Collected data
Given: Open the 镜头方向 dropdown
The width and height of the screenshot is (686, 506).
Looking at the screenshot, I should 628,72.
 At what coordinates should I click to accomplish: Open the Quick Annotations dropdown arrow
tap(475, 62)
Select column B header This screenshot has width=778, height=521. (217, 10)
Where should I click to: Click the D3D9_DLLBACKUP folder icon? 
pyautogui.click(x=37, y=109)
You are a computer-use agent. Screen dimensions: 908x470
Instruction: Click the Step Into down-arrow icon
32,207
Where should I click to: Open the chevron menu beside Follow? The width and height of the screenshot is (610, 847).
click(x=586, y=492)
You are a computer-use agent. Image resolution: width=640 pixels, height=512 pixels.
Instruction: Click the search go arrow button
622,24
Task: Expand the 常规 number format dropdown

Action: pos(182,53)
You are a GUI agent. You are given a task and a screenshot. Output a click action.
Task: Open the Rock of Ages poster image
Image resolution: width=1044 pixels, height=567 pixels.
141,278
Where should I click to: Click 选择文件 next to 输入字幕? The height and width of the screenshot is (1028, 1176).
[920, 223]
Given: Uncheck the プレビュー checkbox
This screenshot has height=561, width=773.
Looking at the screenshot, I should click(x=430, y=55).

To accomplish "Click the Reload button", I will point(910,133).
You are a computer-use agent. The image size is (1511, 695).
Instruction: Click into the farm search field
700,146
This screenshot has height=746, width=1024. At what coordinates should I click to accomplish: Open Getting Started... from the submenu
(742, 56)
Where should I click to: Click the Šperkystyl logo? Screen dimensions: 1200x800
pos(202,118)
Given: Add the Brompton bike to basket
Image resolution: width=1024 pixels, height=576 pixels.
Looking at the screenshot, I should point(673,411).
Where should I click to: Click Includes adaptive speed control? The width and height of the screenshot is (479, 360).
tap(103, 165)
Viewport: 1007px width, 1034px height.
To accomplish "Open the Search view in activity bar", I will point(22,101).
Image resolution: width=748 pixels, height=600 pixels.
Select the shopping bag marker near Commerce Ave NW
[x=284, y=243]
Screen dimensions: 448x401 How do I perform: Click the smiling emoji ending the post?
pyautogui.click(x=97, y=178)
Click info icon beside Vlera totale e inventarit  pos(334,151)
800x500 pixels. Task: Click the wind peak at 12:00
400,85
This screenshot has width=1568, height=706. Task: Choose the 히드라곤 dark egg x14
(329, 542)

→ Task to complete
Copy out all of the data exactly, leaving nothing out.

→ Response area
Given: Open the 镜头方向 dropdown
The width and height of the screenshot is (686, 506).
Looking at the screenshot, I should 628,72.
 At what coordinates should I click to accomplish: Open the Quick Annotations dropdown arrow
tap(475, 62)
Select column B header This screenshot has width=778, height=521. (217, 10)
Where should I click to: Click the D3D9_DLLBACKUP folder icon? 
pyautogui.click(x=37, y=109)
You are a computer-use agent. Screen dimensions: 908x470
Instruction: Click the Step Into down-arrow icon
32,207
Where should I click to: Open the chevron menu beside Follow? The width and height of the screenshot is (610, 847).
click(x=586, y=492)
You are a computer-use agent. Image resolution: width=640 pixels, height=512 pixels.
Instruction: Click the search go arrow button
622,24
Task: Expand the 常规 number format dropdown

Action: pos(182,53)
You are a GUI agent. You are given a task and a screenshot. Output a click action.
Task: Open the Rock of Ages poster image
Image resolution: width=1044 pixels, height=567 pixels.
141,278
Where should I click to: Click 选择文件 next to 输入字幕? The height and width of the screenshot is (1028, 1176).
[920, 223]
Given: Uncheck the プレビュー checkbox
This screenshot has height=561, width=773.
Looking at the screenshot, I should click(x=430, y=55).

To accomplish "Click the Reload button", I will point(910,133).
You are a computer-use agent. The image size is (1511, 695).
Instruction: Click into the farm search field
700,146
This screenshot has height=746, width=1024. At what coordinates should I click to accomplish: Open Getting Started... from the submenu
(742, 56)
Where should I click to: Click the Šperkystyl logo? Screen dimensions: 1200x800
pos(202,118)
Given: Add the Brompton bike to basket
Image resolution: width=1024 pixels, height=576 pixels.
Looking at the screenshot, I should point(673,411).
Where should I click to: Click Includes adaptive speed control? The width and height of the screenshot is (479, 360).
tap(103, 165)
Viewport: 1007px width, 1034px height.
To accomplish "Open the Search view in activity bar", I will point(22,101).
Image resolution: width=748 pixels, height=600 pixels.
Select the shopping bag marker near Commerce Ave NW
[x=284, y=243]
Screen dimensions: 448x401 How do I perform: Click the smiling emoji ending the post?
pyautogui.click(x=97, y=178)
Click info icon beside Vlera totale e inventarit  pos(334,151)
800x500 pixels. Task: Click the wind peak at 12:00
400,85
This screenshot has width=1568, height=706. Task: Choose the 히드라곤 dark egg x14
(329, 542)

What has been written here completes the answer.